The sexually transmitted diseases of yesteryear were pretty nasty. If you’re interested, you can Google up images of tertiary syphilis, but I don’t recommend it unless you’ve got a strong stomach. The initial symptoms of various common STDs were also unpleasant, and in women, could severely impair your fertility. You could use condoms, of course, but then, you could also use condoms to prevent pregnancy.

Then suddenly STDs weren’t so risky. You might have to make an embarrassing visit to the doctor and get a shot, but that’s nothing compared with horrible treatments using arsenic or mercury that were mostly ineffective. It’s no coincidence that the sexual revolution seemed to come to an abrupt halt when AIDS entered the scene. And as I understand it, AIDS is relatively hard to get compared with other STDs.

Without antibiotics, any chance sexual encounter could lead to a permanent disease that, among other things, would probably make it hard to find a long-term relationship partner. In that world, we’d probably have a lot fewer chance sexual encounters.

So thank antibiotics for your open heart surgery — but while you’re at it, thank them for your sexual freedom, too.

Well, and unless things improve, you can wave goodbye to all of that. . . .

HAVE WE REACHED PEAK SCHADENFREUDE YET? “Many in New York’s professional and cultural elite have long supported President Obama’s health care plan. But now, to their surprise, thousands of writers, opera singers, music teachers, photographers, doctors, lawyers and others are learning that their health insurance plans are being canceled and they may have to pay more to get comparable coverage, if they can find it.”

Tom Maguire emails: “ObamaCare is a riddle wrapped inside a joke wrapped inside a laughtrack.”

UPDATE: Okay, this quote was too good not to bring in: “Ms. Meinwald, the lawyer, said she was a lifelong Democrat who still supported better health care for all, but had she known what was in store for her, she would have voted for Mitt Romney. It is an uncomfortable position for many members of the creative classes to be in.”

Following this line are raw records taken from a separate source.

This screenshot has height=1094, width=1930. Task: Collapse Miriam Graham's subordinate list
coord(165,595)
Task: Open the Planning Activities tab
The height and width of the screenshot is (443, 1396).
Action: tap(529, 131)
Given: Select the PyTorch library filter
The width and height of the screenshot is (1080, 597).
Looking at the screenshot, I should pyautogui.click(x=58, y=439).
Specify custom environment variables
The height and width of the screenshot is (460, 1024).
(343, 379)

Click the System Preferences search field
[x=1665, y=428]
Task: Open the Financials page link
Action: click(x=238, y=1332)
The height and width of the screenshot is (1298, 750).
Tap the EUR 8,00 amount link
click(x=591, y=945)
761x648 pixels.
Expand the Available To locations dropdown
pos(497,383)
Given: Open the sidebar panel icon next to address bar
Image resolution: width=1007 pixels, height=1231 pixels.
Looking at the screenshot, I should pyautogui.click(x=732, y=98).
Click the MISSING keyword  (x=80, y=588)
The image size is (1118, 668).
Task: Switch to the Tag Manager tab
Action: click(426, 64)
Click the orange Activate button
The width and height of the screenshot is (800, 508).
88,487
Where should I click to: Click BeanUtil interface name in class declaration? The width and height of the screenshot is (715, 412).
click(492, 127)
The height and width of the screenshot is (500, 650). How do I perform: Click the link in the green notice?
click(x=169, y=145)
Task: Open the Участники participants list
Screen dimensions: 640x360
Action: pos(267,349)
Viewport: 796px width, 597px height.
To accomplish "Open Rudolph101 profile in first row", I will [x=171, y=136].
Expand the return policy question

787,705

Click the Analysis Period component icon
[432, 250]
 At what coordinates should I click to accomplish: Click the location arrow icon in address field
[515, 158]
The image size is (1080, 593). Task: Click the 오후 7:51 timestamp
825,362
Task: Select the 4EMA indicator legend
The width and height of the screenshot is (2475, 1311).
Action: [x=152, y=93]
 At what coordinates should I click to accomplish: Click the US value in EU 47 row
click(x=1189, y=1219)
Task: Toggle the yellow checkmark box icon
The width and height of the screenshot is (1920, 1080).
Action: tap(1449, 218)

JAMES TARANTO: PolitiFact’s Forked Tongue: The site once vouched for its “lie of the year.”

PolitiFact.com, the Tampa Bay Times’s “fact checking” operation, is out with its “Lie of the Year,” and it’s a doozy of dishonesty: “If you like your health care plan, you can keep it.’ ”

Just to show how fast the news can move, back in September this columnist tweeted: “If ‘I didn’t set a red line’ isn’t named ‘Lie of the Year,’ @PolitiFact is a state propaganda agency.” “I didn’t set a red line”–the reference was to Syria’s use of chemical weapons, in case you’ve forgotten–didn’t even make the top 10. Yet our September tweet proved to be mistaken: We cannot fault PolitiFact for the lie it chose instead.

Which isn’t to say PolitiFact doesn’t function as a state propaganda agency. For in the past–when it actually mattered, which is to say before ObamaCare became first a law and then a practical reality–PolitiFact vouched for Barack Obama’s Big Lie. . . .

Lots of people wrote opinion pieces endorsing ObamaCare, and some are still at it. Apart from the substance of the arguments, there’s nothing wrong with that. But selling opinion pieces by labeling them “fact checks” is fundamentally dishonest. In this case, it was in the service of the most massive consumer fraud in American history.

Indeed. If this sales job had been done by a private business, they’d all be broke and in jail.